"Some of the men say it was one of those abdominal snowmen or something."
I came to this film, in spite of Wes Craven helming it, expecting a so-bad-it's-good B movie. Instead I find a film that's genuinely brilliant- pacy, stylishly shot and very well acted. I really wasn't expecting that.
The South Carolina location looks amazing; it may not be Louisiana, but the swampy landscape certainly looks like it and fills the production with a great deal of atmosphere throughout. At the start it feels like an early '80s horror film, but it isn't; it's very much its own beast. We're introduced to Alice, the genius Alec Holland and the rest of the crew who will shortly die. We quickly get to know the witty, driven, flirty Holland and his invention, a plant/animal hybrid formula. And then, suddenly, they are all shockingly killed, aside from the captured Alice, by the thugs of the sinister Arcane. Already the characterisation, dialogue and direction are far above B movie standard.

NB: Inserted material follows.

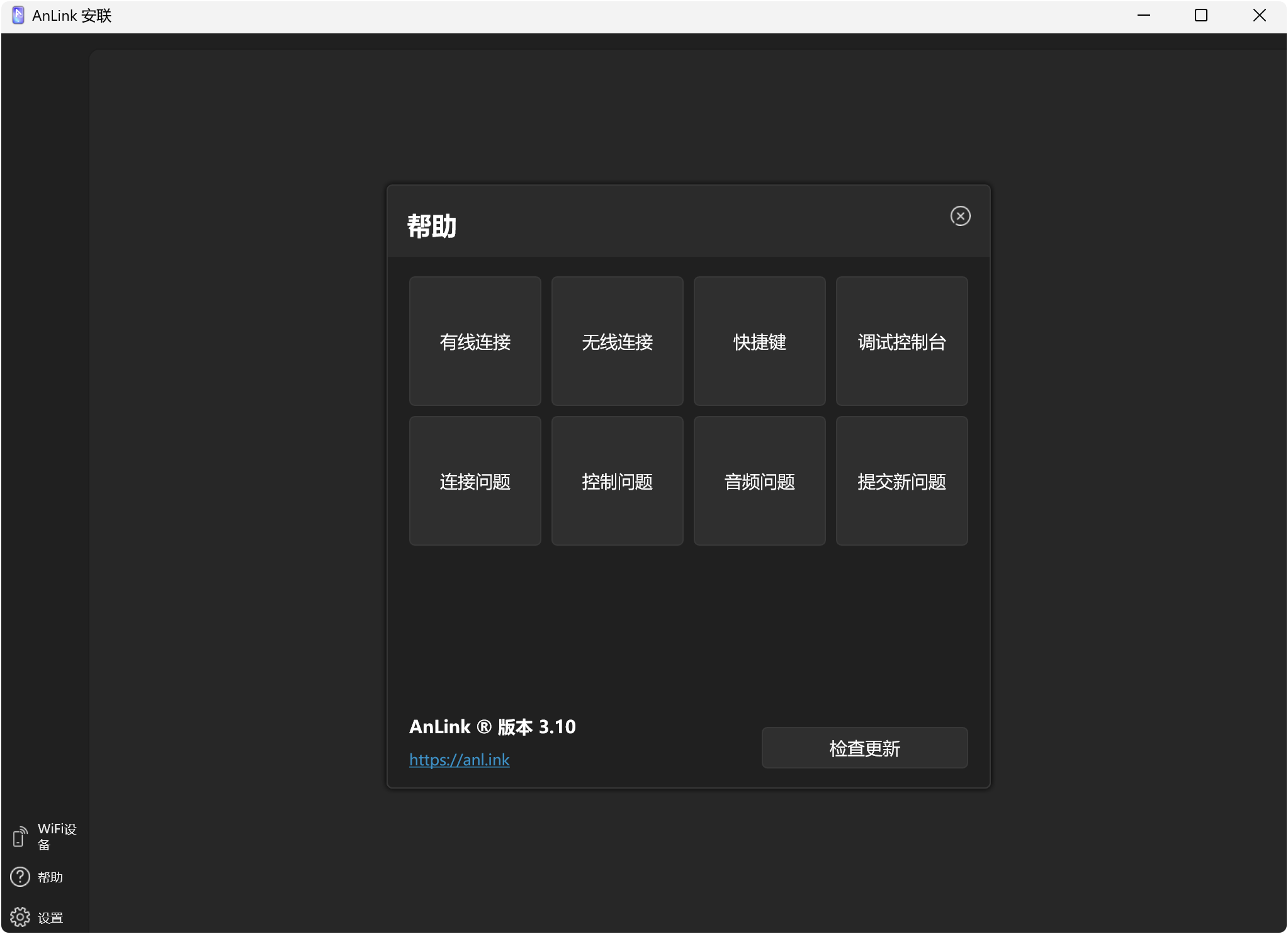The width and height of the screenshot is (1288, 934).
Task: Select the question-mark icon beside 帮助 label
Action: coord(19,876)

There are little oddities- why is the bloke in charge of Alec and his mates a Yorkshireman? And yes, the Swamp Thing costume indeed looks very obviously latex, as such costumes always do and as is always priced in. I'm also inevitably reminded of The Creature from the Black Lagoon. None of this is a problem.Nor is Arcane's delightful moustache-twirling evil. Sometimes it's fun for a baddie just to be bad for the sake of it, and Louis Jourdan is brilliant; fun but stopping short of being hammy.
I think the moment I fell in love with this film was the slow-motion boat attack, which felt completely A-Team. It's a genuine classic that rises far above B movie status.